“Language Rights in the Work of the Advisory Committee”, Petra Roter, Brigitta Busch (CIR, Slovenia)

in: I. Ulasiuk, L. Hadîrcă & W. Romans (Eds.), Language Policy and Conflict Prevention (pp.155-181), Leiden, The Netherlands: Brill | Nijhoff.

Petra Roter from the Centre of International Relations, Faculty of Social Sciences, University of Ljubljana, Slovenia, together with Brigitta Busch from the University of Vienna, Austria, has written a chapter on Language Rights in the Work of the Advisory Committee on the Framework Convention for the Protection of National Minorities.
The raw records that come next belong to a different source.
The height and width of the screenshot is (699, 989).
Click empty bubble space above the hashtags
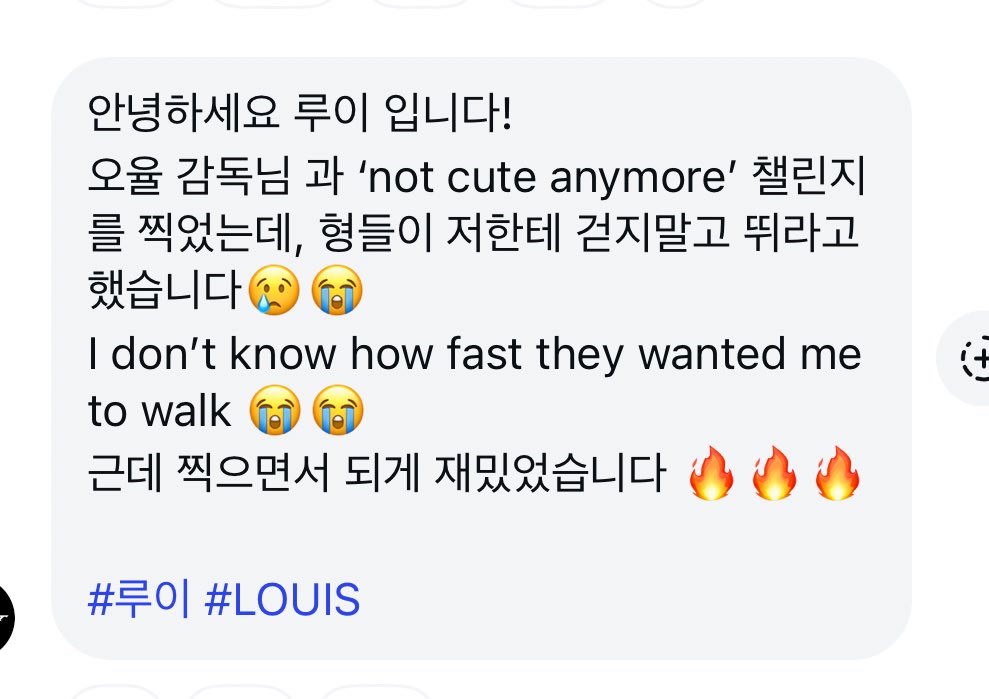coord(480,540)
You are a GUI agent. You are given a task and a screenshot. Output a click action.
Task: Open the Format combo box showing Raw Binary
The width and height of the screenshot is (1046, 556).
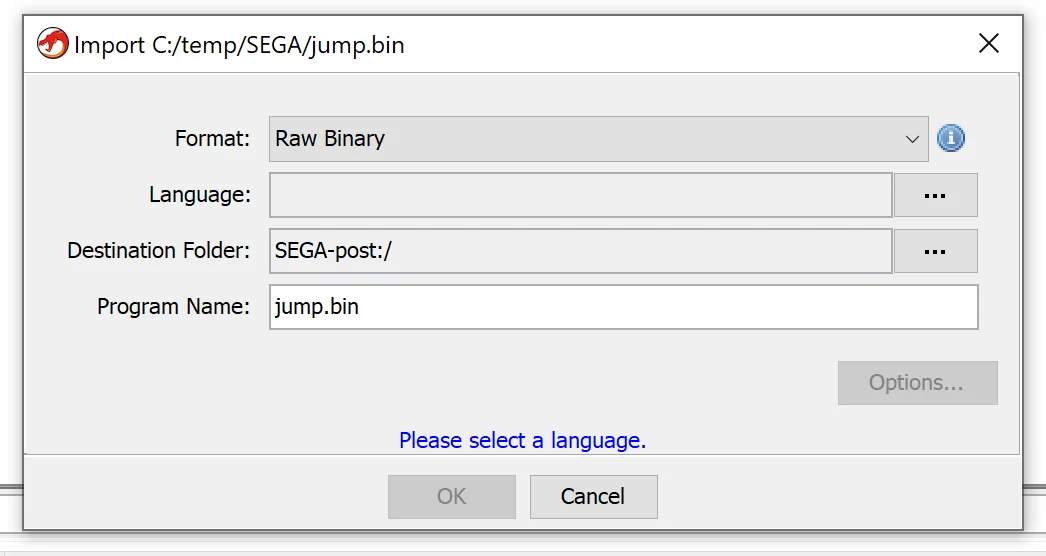click(x=598, y=139)
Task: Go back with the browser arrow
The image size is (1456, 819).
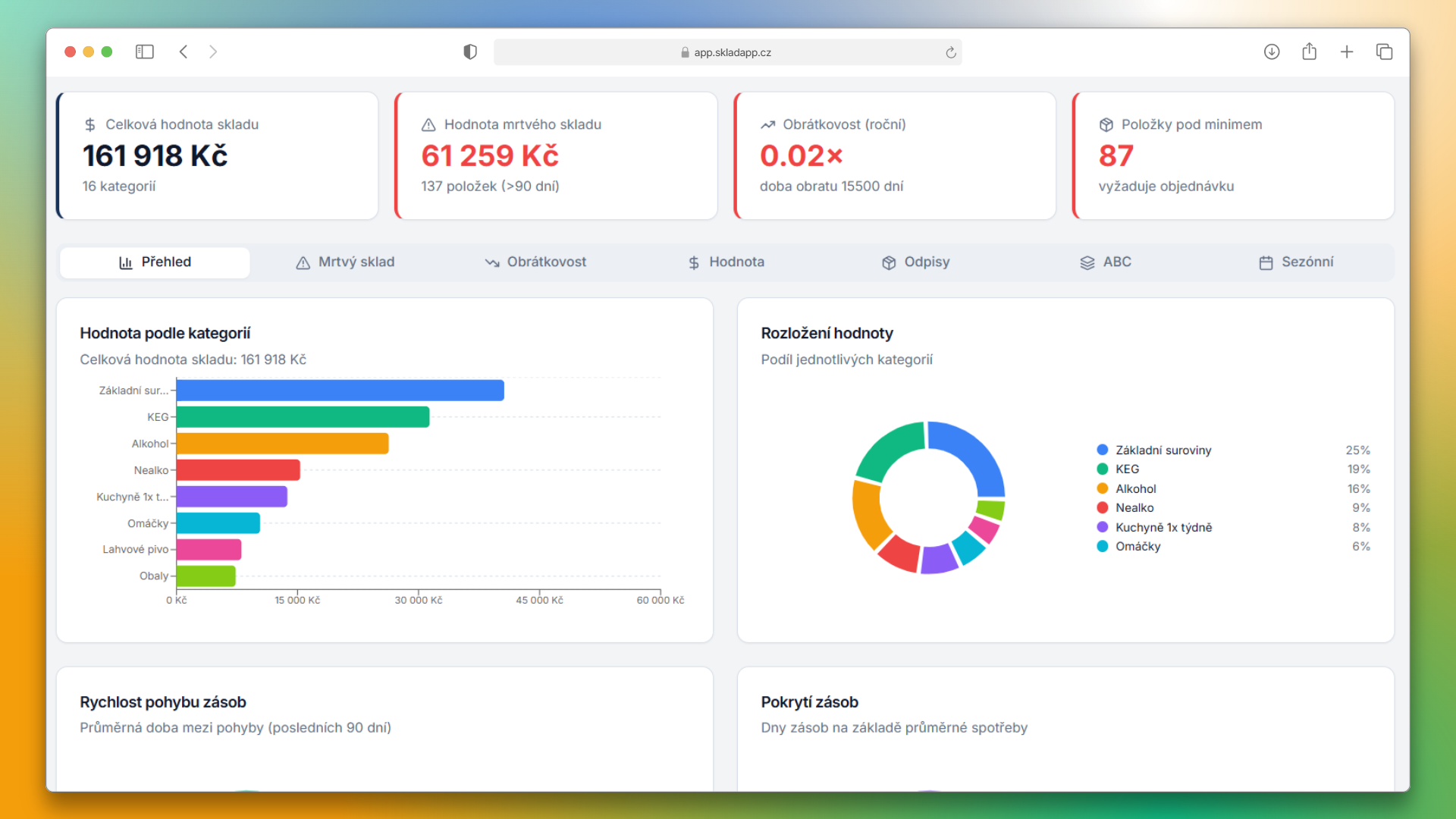Action: click(x=184, y=52)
In the chapter, the authors demonstrate that the prevailing approaches to addressing language rights through the prism on nationalism and nation-building policies, which seek to strengthen the dominant nation (perceived in primordial sense) and protect it from all other ethno-national (linguistic) groups, are not suitable to contemporary realities. The latter are characterised by socially constructed identities and affiliations, which are increasingly multiple, situational and changing. They explain the three functions of language that need to be born in mind when introducing change and analyse how the Advisory Committee on the Framework Convention for the Protection of National Minorities has interpreted the treaty accordingly when advising states on how to manage diversity through minority rights in the field of language and language rights, based on taking a speaker-centred approach to the issue of language rights. The full text is available in the book entitled ‘Language Policy and Conflict Prevention’ published by Brill in April 2018.